Хорезмшах больше боялся Махмуда. «Он удостоверился, — писал Бируни, — что нет иного выхода, кроме повиновения. Он снова принялся за дело с любезным видом и лестью и решил читать хутбу на имя эмира Махмуда в Несе и Фераве... и в других городах, исключая Хорезм и Гургандж, и послать восемьдесят тысяч динаров и три тысячи лошадей с шейхами, казиями и вельможами области, дабы это дело разрешилось, сохранились дружественные отношения и не поднялась бы смута».
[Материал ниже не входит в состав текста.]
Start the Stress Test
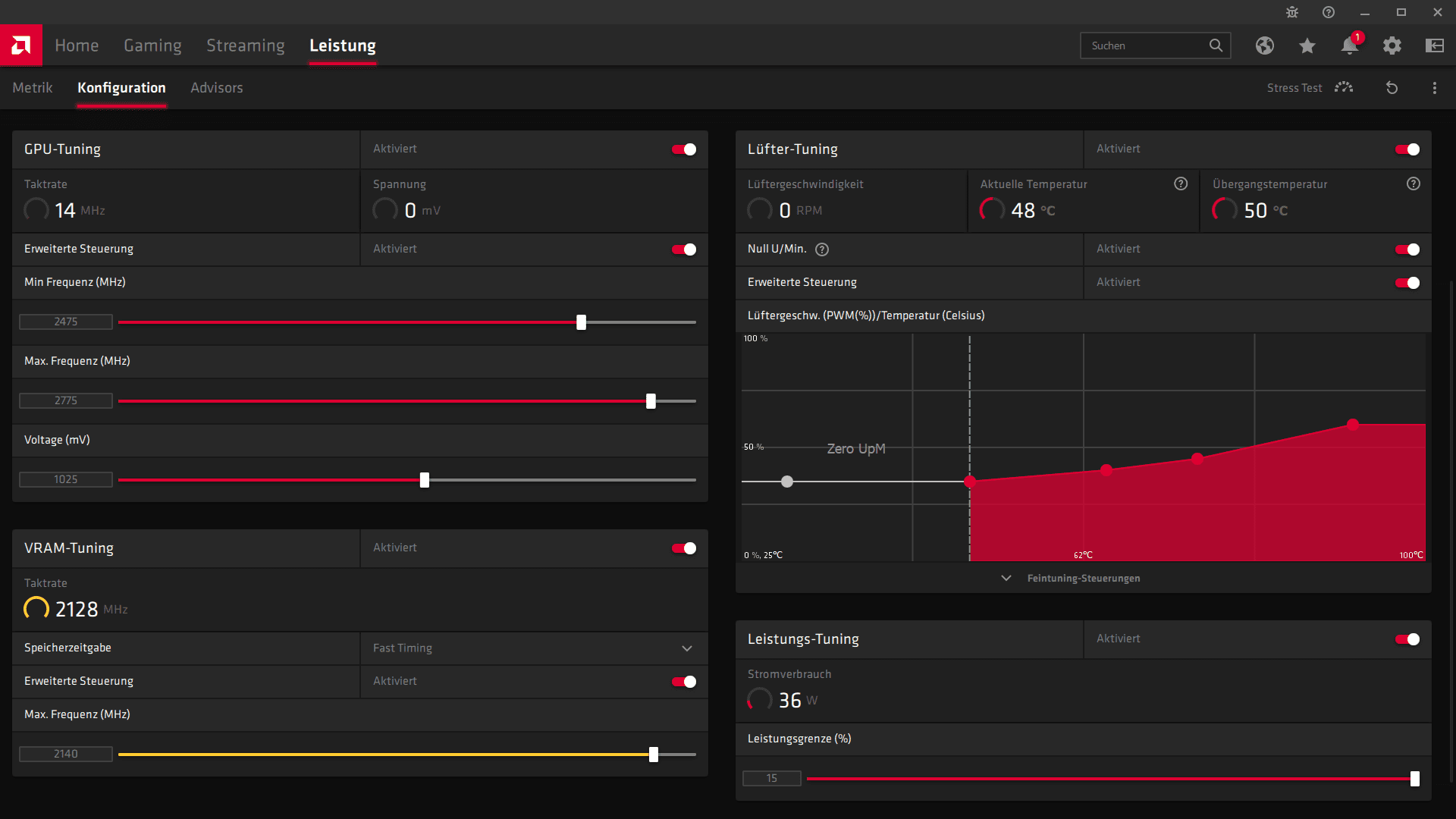This screenshot has height=819, width=1456. [1309, 88]
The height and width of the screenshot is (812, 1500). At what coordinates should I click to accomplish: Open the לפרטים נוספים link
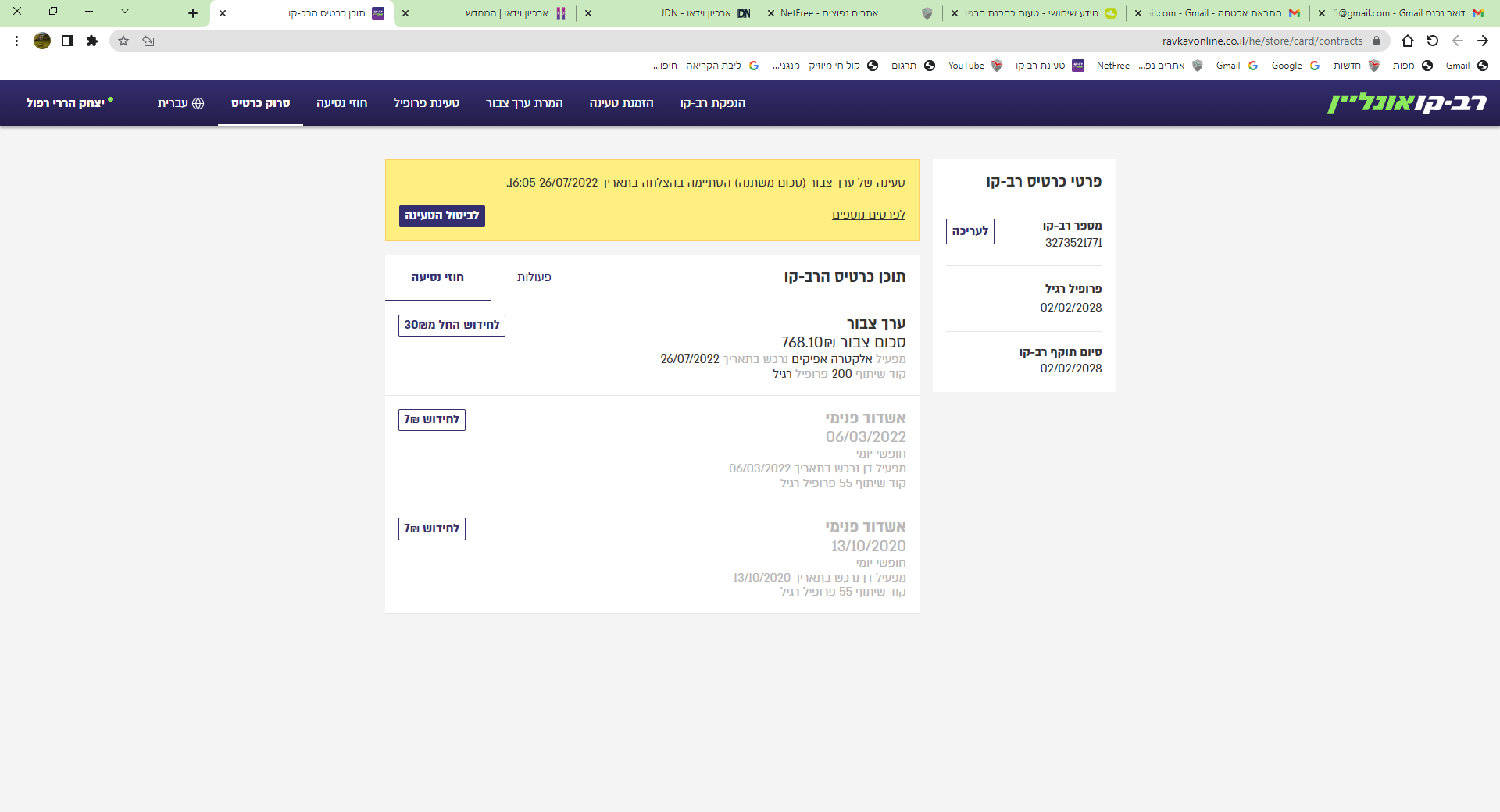pyautogui.click(x=868, y=214)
Решение хорезмшаха подчиниться диктату Газны имело для него роковые последствия. В начале марта 1017 года войско под командованием старшего хаджиба Алптегина, стоявшее у Хазараспа, взбунтовалось и, покинув лагерь, двинулось на Гургандж. «Оно, — сообщает летописец, — обагряло кровью руки до тех пор, пока не убило визиря и всех сановников державы этого правителя, затем что они давали верные советы, отстраняя большие бедствия. Прочие все бежали и спрятались, потому что знали о действиях и занятиях цареотступников. А те негодяи напали на столицу и окружили ее. Хорезмшах укрылся в кушке. Кушк подожгли, добрались до него и убили. Это было в среду, в половине месяца шавваля лета четыреста седьмого (то есть 16 марта 1017 г. — И.Т.), а от роду тому павшему от насилия было тридцать два года».
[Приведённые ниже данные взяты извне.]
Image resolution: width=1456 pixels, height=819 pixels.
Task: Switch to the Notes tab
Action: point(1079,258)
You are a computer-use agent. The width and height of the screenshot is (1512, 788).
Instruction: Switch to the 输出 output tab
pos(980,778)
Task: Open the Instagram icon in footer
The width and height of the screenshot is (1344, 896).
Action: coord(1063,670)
Убив хорезмшаха, мятежники устроили самую настоящую охоту за людьми из его ближайшего окружения — по всему Хорезму запылали огненными факелами усадьбы влиятельных вельмож. Кровавая вакханалия продолжалась около четырех месяцев, и все это время жизнь Бируни, которому каким-то чудом удалось вовремя скрыться, находилась в смертельной опасности.
Кто протянул ему руку помощи в трудную минуту? Где он провел весну и первую половину лета 1017 года, пережидая, пока вихрь слепой мести и ненависти пройдет стороной, и все еще не теряя надежды, что, прекратив братоубийственные распри, хорезмийцы сплотятся и оборонят свою землю от посягательств могучего и безжалостного врага?
Источники умалчивают об этом.
Никаких подробностей о тех трагических днях не сообщает и сам Бируни.